Sonja und Dieter Moor: Als Biobauern stellen sie keine Sinnfragen mehr. swissinfo.ch

Der Schweizer Kulturjournalist Dieter Moor betreibt in Brandenburg mit seiner Frau einen Bio-Bauernhof. Über den Alltag zwischen Kuhstall und Fernsehkamera und das Leben im äussersten Nordosten Deutschlands hat der TV-Mann ein Buch geschrieben.

Am Anfang haben sie den Kopf geschüttelt über den Neuen im Dorf. Niemand konnte verstehen, warum Dieter Moor seiner Heimat den Rücken gekehrt hatte.
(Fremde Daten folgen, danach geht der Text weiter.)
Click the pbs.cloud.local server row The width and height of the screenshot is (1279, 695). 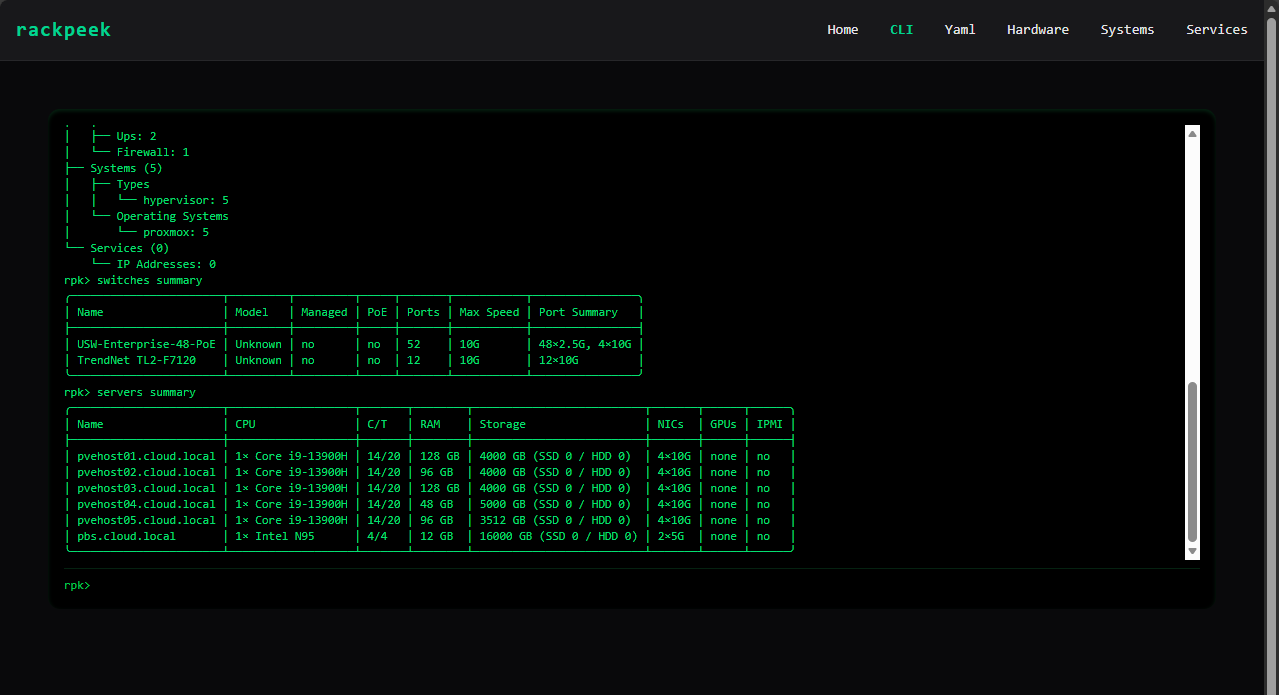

Die Schweiz sei doch wunderschön – wie könne man da nach Brandenburg ziehen und in einer gottverlassenen Ecke einen herunter gekommenen Bauernhof übernehmen?

“Unsere neuen Nachbarn waren fassungslos”, erzählt Dieter Moor. “Als hätten meine Frau und ich einen Lottogewinn ausgeschlagen.”

Über sein kantiges Gesicht zieht ein Grinsen; Moor krault den grossen schwarzen Hund, der neben ihm liegt, und zündet sich eine Zigarette an.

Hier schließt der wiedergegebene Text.